## 抜粋本文:
####
流動性の罠
8月になって、米国信託保管銀行大手のバンク・オブ・ニューヨーク・メロン(BNYメロン)が、大口法人顧客に対して、預金手数料の徴収に踏み切った事をご存じだろうか。
預金する事に手数料がかかるのである。
「えー、なぜお金預けるのに手数料がかかるの?」
と、思われるだろう。
不況にあえぐ米国では、消費者・大口投資家・企業に新規投資をさせる為に金利を下げる。しかし、消費者も企業も、経済の弱体化を予想し、消費者が消費をせず、企業が投資を控える。
金利が“ゼロ”に極めて近くなると、資金を現金で保有しようが、国債の様な利付投資で保有しようが、コストに違いはない。その上での国債に対する信用度が低下すれば、誰でも現金で持とうとする。
かくして、中央銀行が市中銀行に通貨を供給しても、もう金利は下がらないし、利息を生まない銀行準備金が増えるだけで、新たな融資・投資には資金が回らない。
さらに米財務省証券(TB)が格付けで信用性が落ちた時、一気に押し寄せるであろう資金の流れを防ぐために、手数料徴収に踏み切ったのだ。
こういった状況を英国経済学者:ケインズは、「流動性の罠」とよんだ。
すでにこうした事態は1990年代末、わが国で発生しており、その状態から抜け出せずデフレが続いている。
「流動性の罠」が発生すれば、二つの点で問題が発生する。
####
## データ行:
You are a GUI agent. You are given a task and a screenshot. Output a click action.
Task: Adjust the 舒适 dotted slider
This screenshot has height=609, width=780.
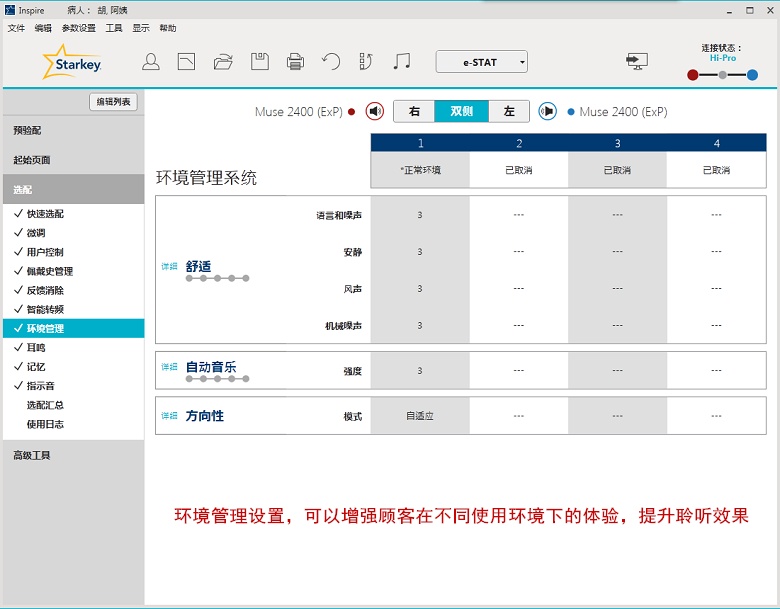point(217,278)
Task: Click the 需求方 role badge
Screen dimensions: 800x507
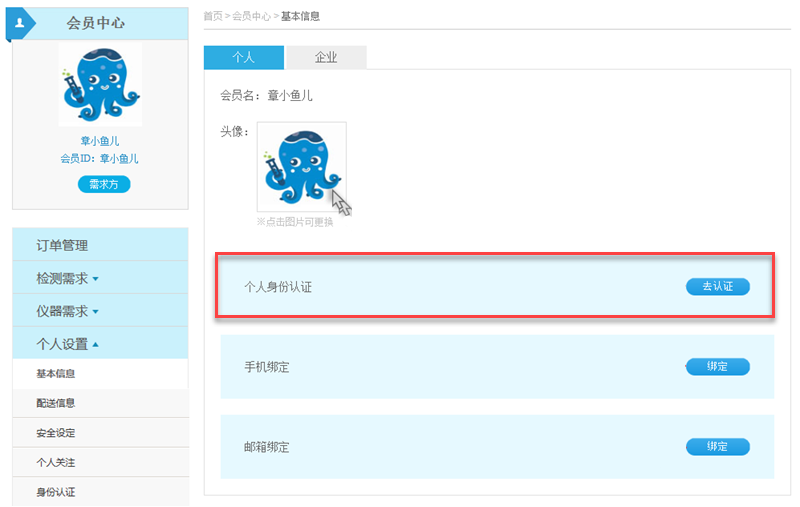Action: 104,184
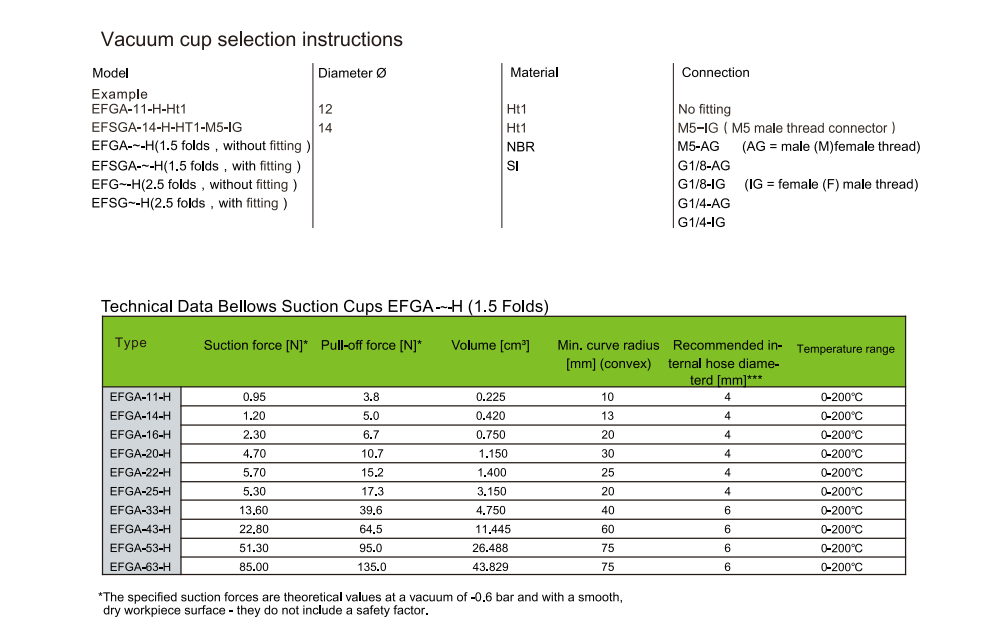The image size is (992, 635).
Task: Click the "Volume [cm³]" table header
Action: 490,346
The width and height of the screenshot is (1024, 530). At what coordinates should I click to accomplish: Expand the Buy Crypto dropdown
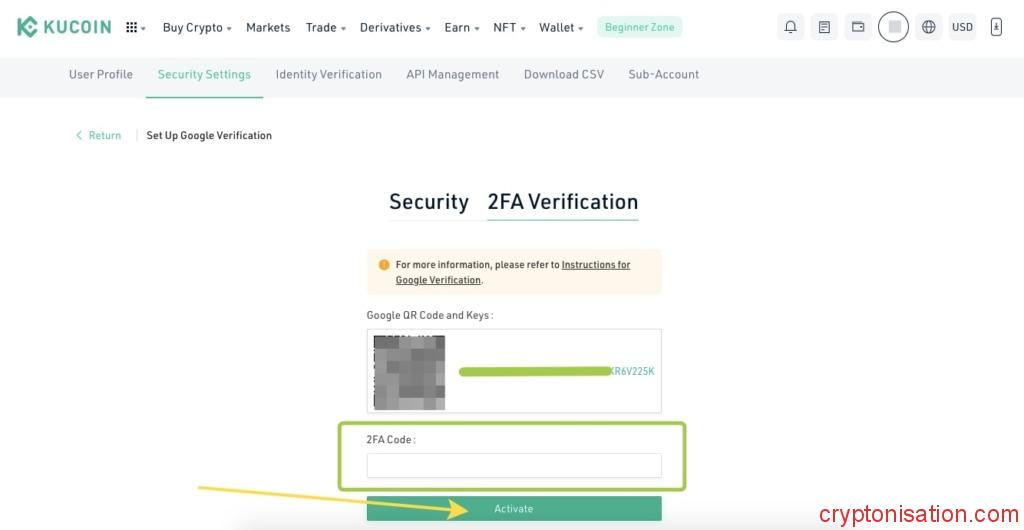point(197,27)
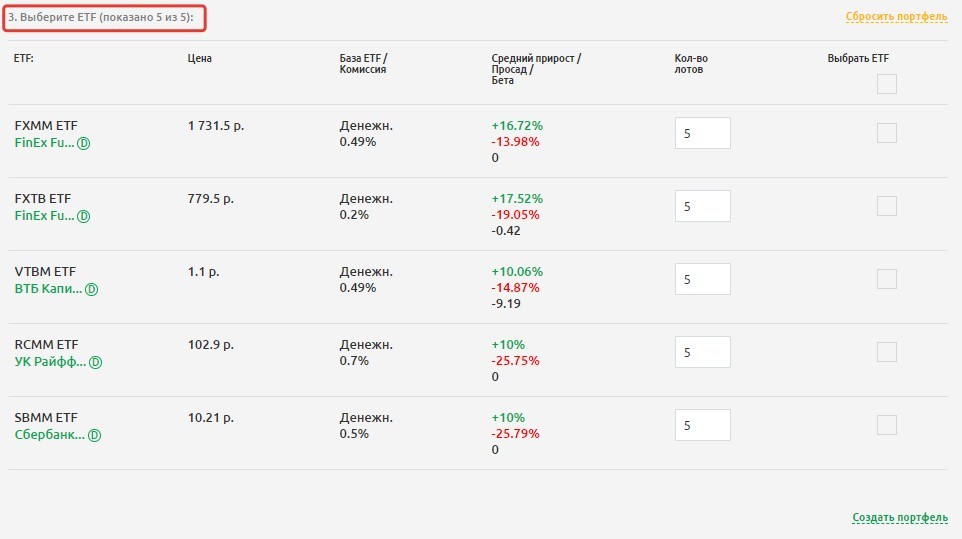Viewport: 962px width, 539px height.
Task: Click the Цена column header
Action: (x=199, y=58)
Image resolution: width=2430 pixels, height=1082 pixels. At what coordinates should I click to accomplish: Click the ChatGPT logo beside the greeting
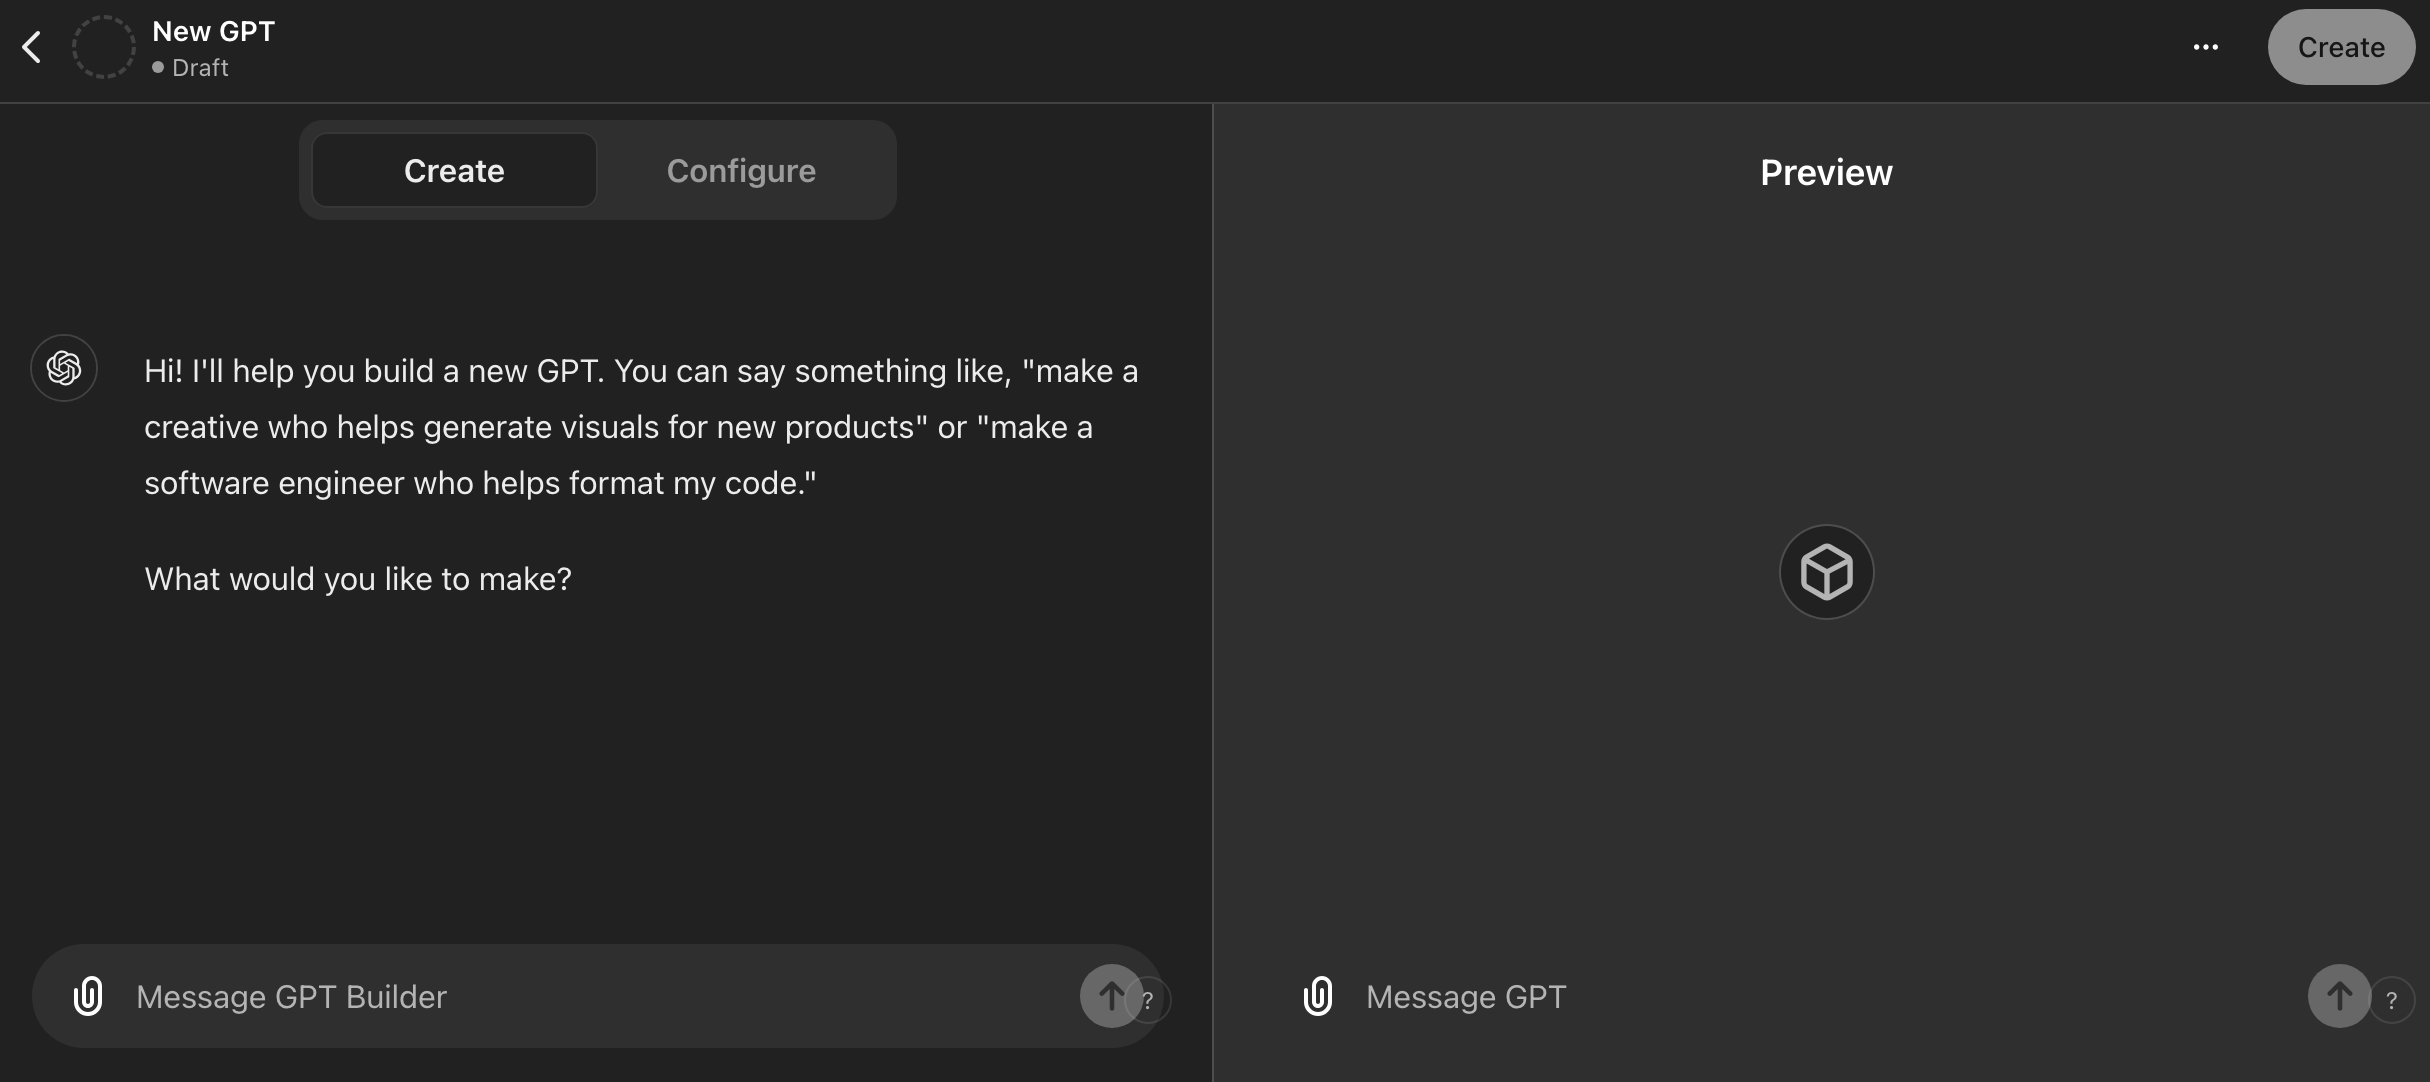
####
## 設問:
A. 「流動性の罠」の文章について、次の問いに答えてください。
(i) 8月にBNYメロンが大口法人顧客に対して始めたことは何か。
(ii) ケインズはこうした状況を何とよんだか。
(iii) わが国でこの事態が発生したのはいつか。
B. 「流動性の罠」の文章を、最後の文の後から書き継ぐこと。

## 設問別の解答:
A.
(i) 預金手数料の徴収
(ii) 流動性の罠
(iii) 1990年代末

B.
一つは、投資をせず現金で資金を保有する事によって、経済が縮小する。
もう一つは、中央銀行の金融政策の効力を無効にする。金利はゼロ以下には出来ない。紙幣を増刷して債券を買っても、利子を生まない銀行準備金が増えるだけになり、新規投資には資金がいかない。
そう、デフレが続いていくのである。
では逃れる術はあるのだろうか?
一つは国による財政出動だろうし、後はドル安政策か、インフレ容認だろう。
しかし、どれも簡単なものではない。
「アメリカ経済の日本化」と呼ぶ人もいるが、本家の日本がどうするのか、震災復興特需を成長につなげる方策なしには、デフレ脱却は難しい。
「ミクロの楽観、マクロの悲観」と呼ばれる我が国の現況は、現状では決して憂うるものではない。
しかし円の独歩高が続き、増税策でも打ち出せば、必ず企業は海外に出る。
そうすれば、雇用も、国内需要も必ず低下する。
現実を考えれば、医療も漫然としている場合ではない。